Records from a data source:
----
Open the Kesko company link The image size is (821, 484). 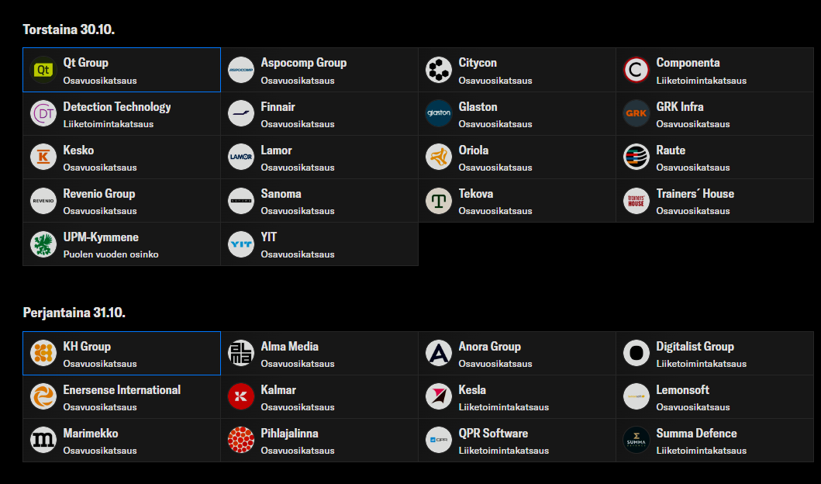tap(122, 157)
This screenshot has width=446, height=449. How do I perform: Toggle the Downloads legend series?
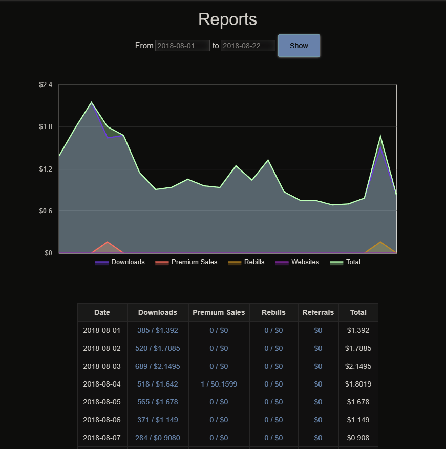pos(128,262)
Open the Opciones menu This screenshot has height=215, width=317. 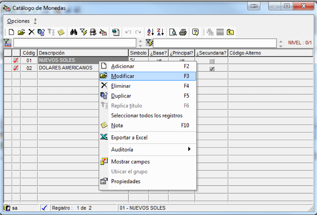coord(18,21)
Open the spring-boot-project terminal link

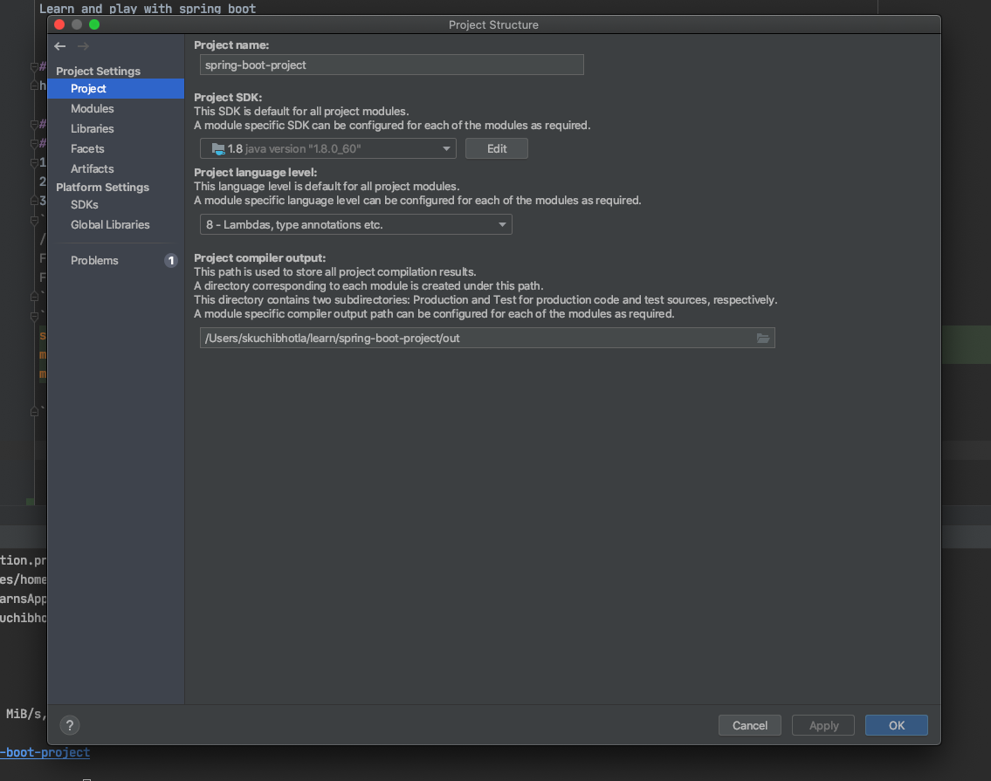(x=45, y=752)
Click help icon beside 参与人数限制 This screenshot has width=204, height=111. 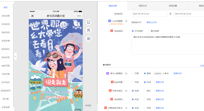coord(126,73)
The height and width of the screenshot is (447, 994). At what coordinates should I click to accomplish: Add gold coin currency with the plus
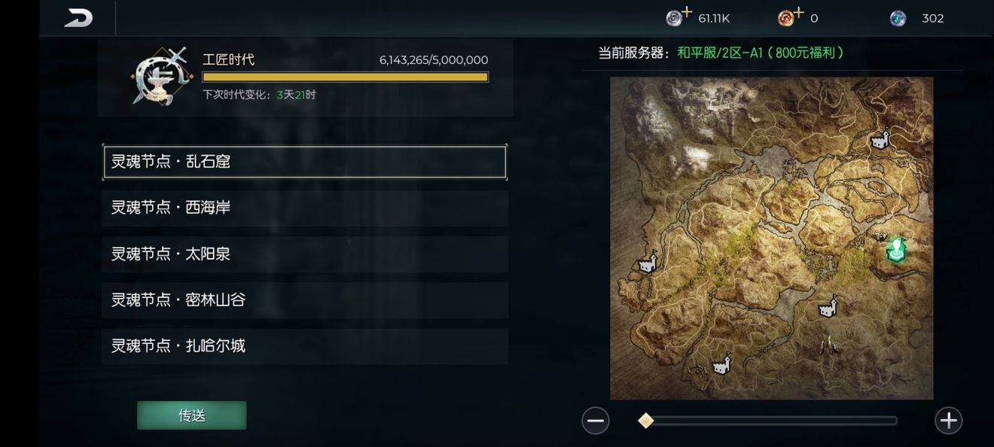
----
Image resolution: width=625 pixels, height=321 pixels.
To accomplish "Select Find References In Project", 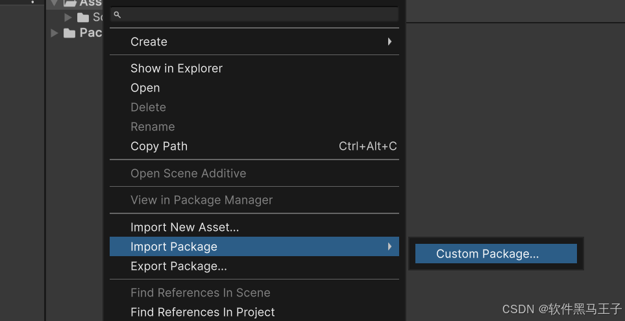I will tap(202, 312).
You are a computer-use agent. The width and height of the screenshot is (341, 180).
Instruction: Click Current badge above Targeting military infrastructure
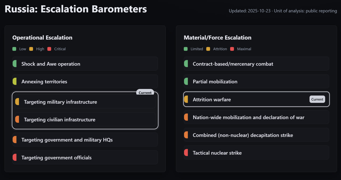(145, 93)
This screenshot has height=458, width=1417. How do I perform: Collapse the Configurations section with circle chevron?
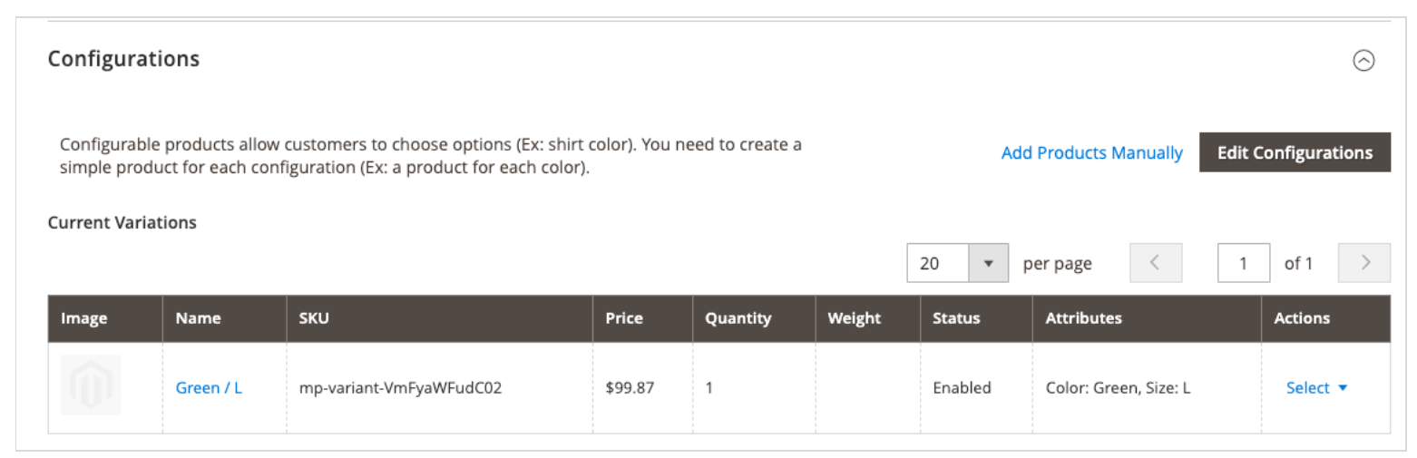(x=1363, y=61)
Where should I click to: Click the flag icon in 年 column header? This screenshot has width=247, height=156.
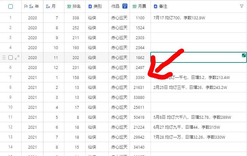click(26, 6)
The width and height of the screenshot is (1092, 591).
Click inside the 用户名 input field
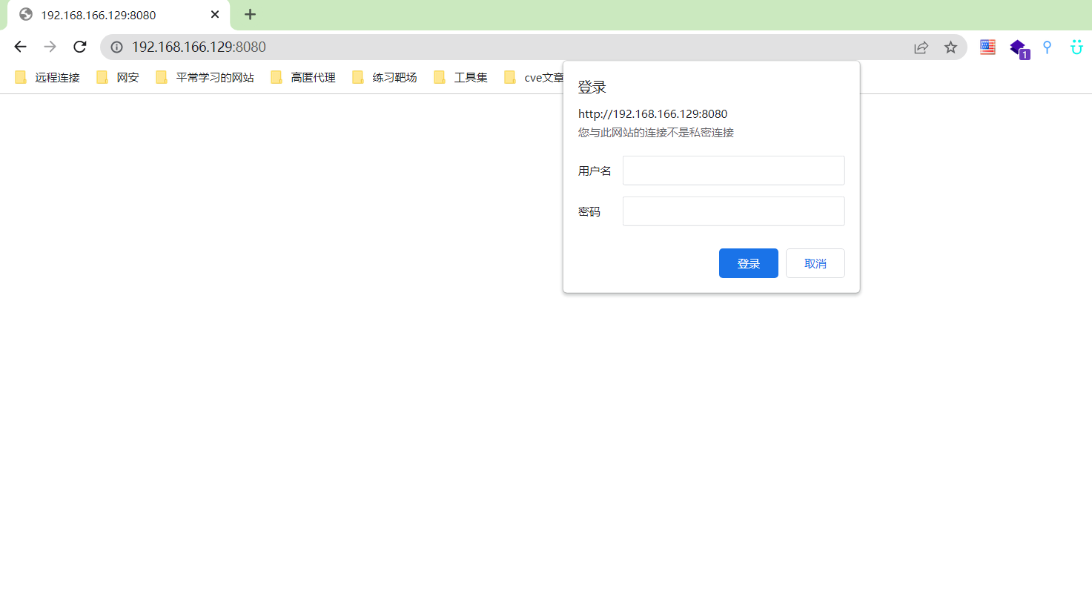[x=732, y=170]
----
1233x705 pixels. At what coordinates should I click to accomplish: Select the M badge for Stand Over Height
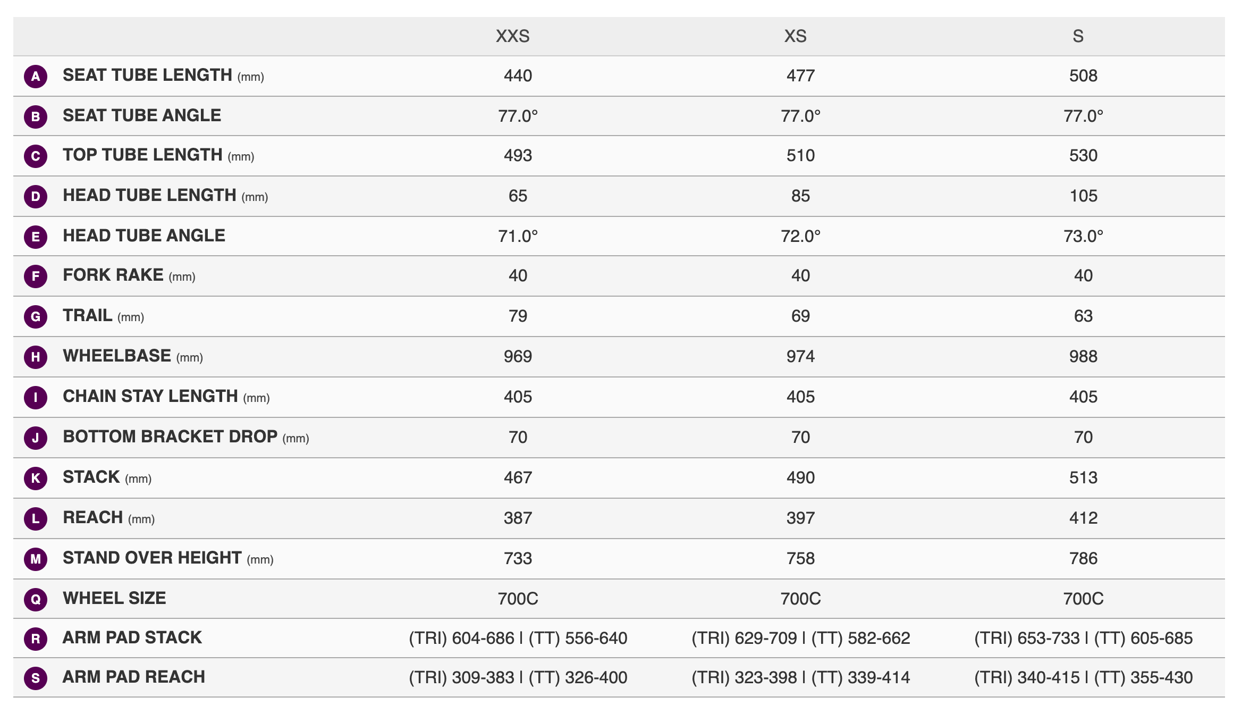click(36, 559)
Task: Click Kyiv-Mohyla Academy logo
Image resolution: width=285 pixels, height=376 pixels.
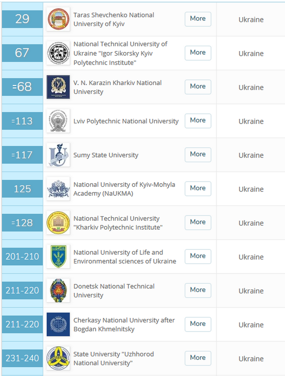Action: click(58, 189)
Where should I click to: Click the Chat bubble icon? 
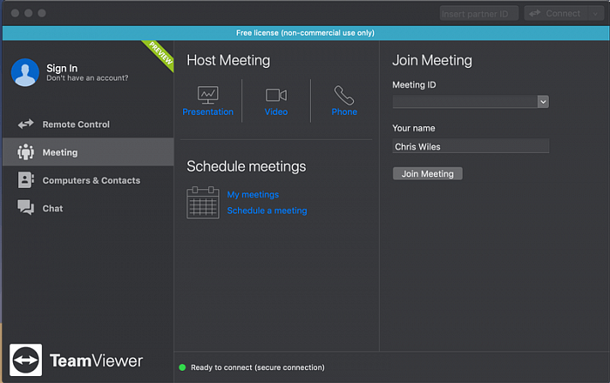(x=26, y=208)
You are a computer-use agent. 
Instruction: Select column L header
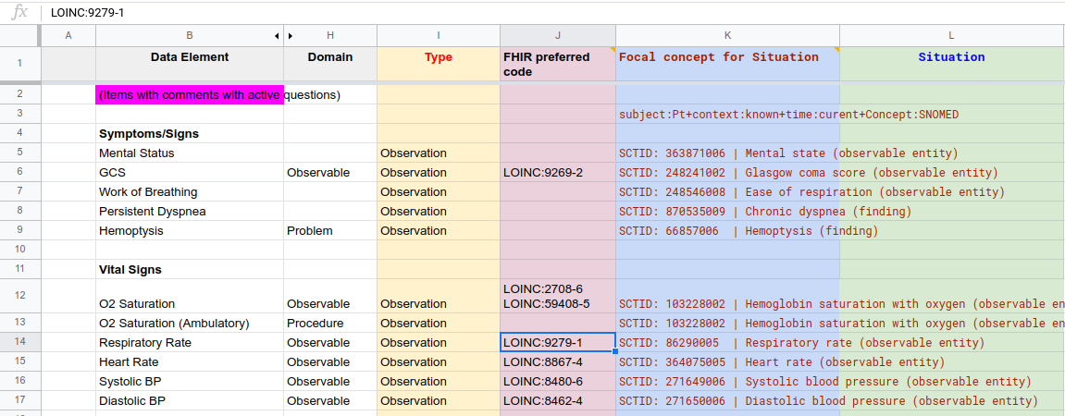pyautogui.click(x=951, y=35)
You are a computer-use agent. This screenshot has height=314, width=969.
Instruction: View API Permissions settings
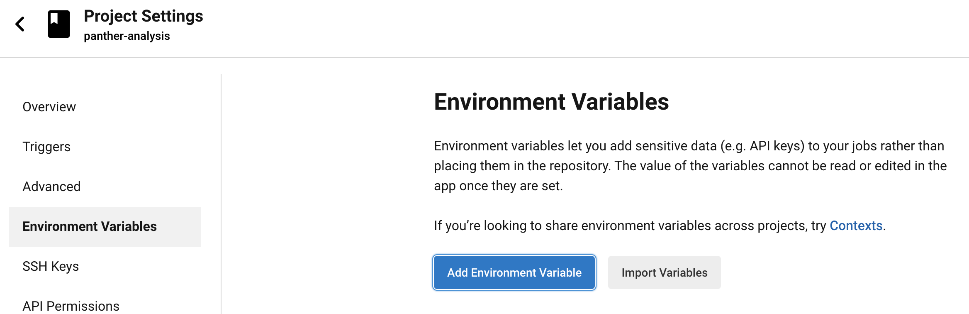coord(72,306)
----
- [Brief]
Search the records for the string "computer" and report each line that has it.

- [Exercise response]
You are a computer-use agent. The width and height of the screenshot is (341, 180).
You are a computer-use agent. 
You are a computer-use agent. This screenshot has height=314, width=969.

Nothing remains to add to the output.